Facebook is criminal.  And I’m not speaking in some allegorical sense that would normally culminate in my ranting about loose security measures that sacrifice our collective privacy…no, that was addressed as per the strip. Facebook is criminal in a very literal sense – in that it consistently steals hours of my life and on a daily basis.  Okay, okay, to be honest, “steal” may not be the best word.  One does not “steal” if the other party gives something up willingly.  But upon reflection I ask myself, do I really give my time away so freely?  I say no.  Let’s take Ninja Warz for example.  If I fail to play for one day do you realize the leveling potential I’ve squandered for that day?  It would be nearly impossible to get that sort of time back.  For this very reason, they make me…no, FORCE me to log in and defend my virtual honor.  Sure, during that time I could have probably listened to my sister whine about her boyfriend drama, or pay attention to my wife, or could have even gone to my daughter what’s-her-name’s birthday-party-something-or-other, but who’s gonna hold down the fort in Castle Age? Huh?  Digital fortresses do not watch themselves people.  Someone’s gotta hold the line.

Addiction is no laughing matter.

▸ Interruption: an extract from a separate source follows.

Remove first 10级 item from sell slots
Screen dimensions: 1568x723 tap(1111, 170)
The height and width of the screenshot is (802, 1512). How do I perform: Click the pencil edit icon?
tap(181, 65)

Call 1-800-GETTA-LIFE.

Unfortunately there’s a whole ‘nother side to this sadistic “social networking” coin – and that would be the “social networking” side.  Between status updates, friend invites and photo uploads (and the list goes on) – who in the hell has time to actually live?  What I planned on being a quick check on my friend’s updates usually becomes some convoluted discussion about zombie Elvis vs. marshmallow Godzilla – interesting, but hardly productive.  Three hours later I still find myself helplessly hunkered down to my keyboard like a tear-covered Pookie from New Jack City (old school reference kiddies, wiki-it).  Damn, I wish I could quit you.